Saved entries

• • • •

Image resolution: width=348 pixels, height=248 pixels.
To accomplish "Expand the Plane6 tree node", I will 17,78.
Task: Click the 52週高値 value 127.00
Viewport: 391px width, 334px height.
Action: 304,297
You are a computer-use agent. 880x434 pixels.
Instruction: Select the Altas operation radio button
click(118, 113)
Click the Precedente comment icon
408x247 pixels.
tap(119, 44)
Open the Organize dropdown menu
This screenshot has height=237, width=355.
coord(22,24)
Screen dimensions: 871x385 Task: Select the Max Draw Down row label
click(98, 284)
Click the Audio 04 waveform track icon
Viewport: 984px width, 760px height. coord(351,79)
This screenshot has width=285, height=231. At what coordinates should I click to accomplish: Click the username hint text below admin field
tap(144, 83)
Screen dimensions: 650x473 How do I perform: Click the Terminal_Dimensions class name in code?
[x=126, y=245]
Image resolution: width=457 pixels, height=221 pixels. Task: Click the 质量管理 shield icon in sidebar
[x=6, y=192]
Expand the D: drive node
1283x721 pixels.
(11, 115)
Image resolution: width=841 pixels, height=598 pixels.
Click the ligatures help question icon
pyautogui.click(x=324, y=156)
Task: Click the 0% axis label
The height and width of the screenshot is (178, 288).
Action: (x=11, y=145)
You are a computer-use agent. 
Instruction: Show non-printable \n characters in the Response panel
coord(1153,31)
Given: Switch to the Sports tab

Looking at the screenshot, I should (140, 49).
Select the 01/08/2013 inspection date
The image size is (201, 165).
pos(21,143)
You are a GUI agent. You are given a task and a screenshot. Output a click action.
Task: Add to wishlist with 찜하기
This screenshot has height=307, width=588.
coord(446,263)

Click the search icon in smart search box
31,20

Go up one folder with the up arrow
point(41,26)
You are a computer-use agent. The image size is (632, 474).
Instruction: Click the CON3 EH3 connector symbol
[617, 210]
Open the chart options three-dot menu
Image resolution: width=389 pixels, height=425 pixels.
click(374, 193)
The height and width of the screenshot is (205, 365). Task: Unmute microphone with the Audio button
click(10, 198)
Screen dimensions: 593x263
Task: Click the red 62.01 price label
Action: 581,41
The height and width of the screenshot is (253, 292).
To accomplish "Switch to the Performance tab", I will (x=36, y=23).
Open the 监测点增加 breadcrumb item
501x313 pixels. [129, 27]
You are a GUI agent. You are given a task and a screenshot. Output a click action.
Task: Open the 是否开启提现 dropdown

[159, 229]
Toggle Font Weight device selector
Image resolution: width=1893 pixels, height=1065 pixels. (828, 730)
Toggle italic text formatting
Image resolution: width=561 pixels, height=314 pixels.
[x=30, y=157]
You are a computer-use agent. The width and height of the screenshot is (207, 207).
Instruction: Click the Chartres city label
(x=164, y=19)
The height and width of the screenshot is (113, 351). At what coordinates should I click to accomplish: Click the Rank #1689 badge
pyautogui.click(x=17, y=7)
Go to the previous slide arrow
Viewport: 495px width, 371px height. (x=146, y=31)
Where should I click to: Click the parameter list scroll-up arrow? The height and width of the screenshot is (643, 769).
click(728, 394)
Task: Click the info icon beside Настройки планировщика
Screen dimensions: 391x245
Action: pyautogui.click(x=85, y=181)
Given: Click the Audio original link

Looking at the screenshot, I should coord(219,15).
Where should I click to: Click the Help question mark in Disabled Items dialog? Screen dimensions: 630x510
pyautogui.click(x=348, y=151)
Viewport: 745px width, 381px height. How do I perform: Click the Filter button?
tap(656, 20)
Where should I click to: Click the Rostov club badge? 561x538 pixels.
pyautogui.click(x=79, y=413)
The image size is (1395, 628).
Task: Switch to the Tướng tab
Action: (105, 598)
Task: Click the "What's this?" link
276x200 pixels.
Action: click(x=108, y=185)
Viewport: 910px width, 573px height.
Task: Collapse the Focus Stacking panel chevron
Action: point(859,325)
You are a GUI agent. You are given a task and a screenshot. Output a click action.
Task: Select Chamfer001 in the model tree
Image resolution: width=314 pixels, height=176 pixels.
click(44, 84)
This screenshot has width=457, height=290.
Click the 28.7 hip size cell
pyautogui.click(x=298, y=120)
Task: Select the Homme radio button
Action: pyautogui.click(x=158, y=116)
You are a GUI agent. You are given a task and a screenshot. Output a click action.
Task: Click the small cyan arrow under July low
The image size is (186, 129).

• • • •

## [WHAT YOU NEED TO DO]
Write each record above out again exactly as it reads.

## [RESPONSE TO THIS EXERCISE]
Image resolution: width=348 pixels, height=248 pixels.
To accomplish "Expand the Plane6 tree node", I will 17,78.
Task: Click the 52週高値 value 127.00
Viewport: 391px width, 334px height.
Action: 304,297
You are a computer-use agent. 880x434 pixels.
Instruction: Select the Altas operation radio button
click(118, 113)
Click the Precedente comment icon
408x247 pixels.
tap(119, 44)
Open the Organize dropdown menu
This screenshot has height=237, width=355.
coord(22,24)
Screen dimensions: 871x385 Task: Select the Max Draw Down row label
click(98, 284)
Click the Audio 04 waveform track icon
Viewport: 984px width, 760px height. coord(351,79)
This screenshot has width=285, height=231. At what coordinates should I click to accomplish: Click the username hint text below admin field
tap(144, 83)
Screen dimensions: 650x473 How do I perform: Click the Terminal_Dimensions class name in code?
[x=126, y=245]
Image resolution: width=457 pixels, height=221 pixels. Task: Click the 质量管理 shield icon in sidebar
[x=6, y=192]
Expand the D: drive node
1283x721 pixels.
(11, 115)
Image resolution: width=841 pixels, height=598 pixels.
Click the ligatures help question icon
pyautogui.click(x=324, y=156)
Task: Click the 0% axis label
The height and width of the screenshot is (178, 288).
Action: (x=11, y=145)
You are a computer-use agent. 
Instruction: Show non-printable \n characters in the Response panel
coord(1153,31)
Given: Switch to the Sports tab

Looking at the screenshot, I should (140, 49).
Select the 01/08/2013 inspection date
The image size is (201, 165).
pos(21,143)
You are a GUI agent. You are given a task and a screenshot. Output a click action.
Task: Add to wishlist with 찜하기
This screenshot has height=307, width=588.
coord(446,263)

Click the search icon in smart search box
31,20

Go up one folder with the up arrow
point(41,26)
You are a computer-use agent. The image size is (632, 474).
Instruction: Click the CON3 EH3 connector symbol
[617, 210]
Open the chart options three-dot menu
Image resolution: width=389 pixels, height=425 pixels.
click(374, 193)
The height and width of the screenshot is (205, 365). Task: Unmute microphone with the Audio button
click(10, 198)
Screen dimensions: 593x263
Task: Click the red 62.01 price label
Action: 581,41
The height and width of the screenshot is (253, 292).
To accomplish "Switch to the Performance tab", I will (x=36, y=23).
Open the 监测点增加 breadcrumb item
501x313 pixels. [129, 27]
You are a GUI agent. You are given a task and a screenshot. Output a click action.
Task: Open the 是否开启提现 dropdown

[159, 229]
Toggle Font Weight device selector
Image resolution: width=1893 pixels, height=1065 pixels. (828, 730)
Toggle italic text formatting
Image resolution: width=561 pixels, height=314 pixels.
[x=30, y=157]
You are a computer-use agent. The width and height of the screenshot is (207, 207).
Instruction: Click the Chartres city label
(x=164, y=19)
The height and width of the screenshot is (113, 351). At what coordinates should I click to accomplish: Click the Rank #1689 badge
pyautogui.click(x=17, y=7)
Go to the previous slide arrow
Viewport: 495px width, 371px height. (x=146, y=31)
Where should I click to: Click the parameter list scroll-up arrow? The height and width of the screenshot is (643, 769).
click(728, 394)
Task: Click the info icon beside Настройки планировщика
Screen dimensions: 391x245
Action: pyautogui.click(x=85, y=181)
Given: Click the Audio original link

Looking at the screenshot, I should coord(219,15).
Where should I click to: Click the Help question mark in Disabled Items dialog? Screen dimensions: 630x510
pyautogui.click(x=348, y=151)
Viewport: 745px width, 381px height. How do I perform: Click the Filter button?
tap(656, 20)
Where should I click to: Click the Rostov club badge? 561x538 pixels.
pyautogui.click(x=79, y=413)
The image size is (1395, 628).
Task: Switch to the Tướng tab
Action: (105, 598)
Task: Click the "What's this?" link
276x200 pixels.
Action: click(x=108, y=185)
Viewport: 910px width, 573px height.
Task: Collapse the Focus Stacking panel chevron
Action: point(859,325)
You are a GUI agent. You are given a task and a screenshot. Output a click action.
Task: Select Chamfer001 in the model tree
Image resolution: width=314 pixels, height=176 pixels.
click(44, 84)
This screenshot has width=457, height=290.
Click the 28.7 hip size cell
pyautogui.click(x=298, y=120)
Task: Select the Homme radio button
Action: pyautogui.click(x=158, y=116)
You are a GUI agent. You are given a task and a screenshot. Output a click action.
Task: Click the small cyan arrow under July low
The image size is (186, 129).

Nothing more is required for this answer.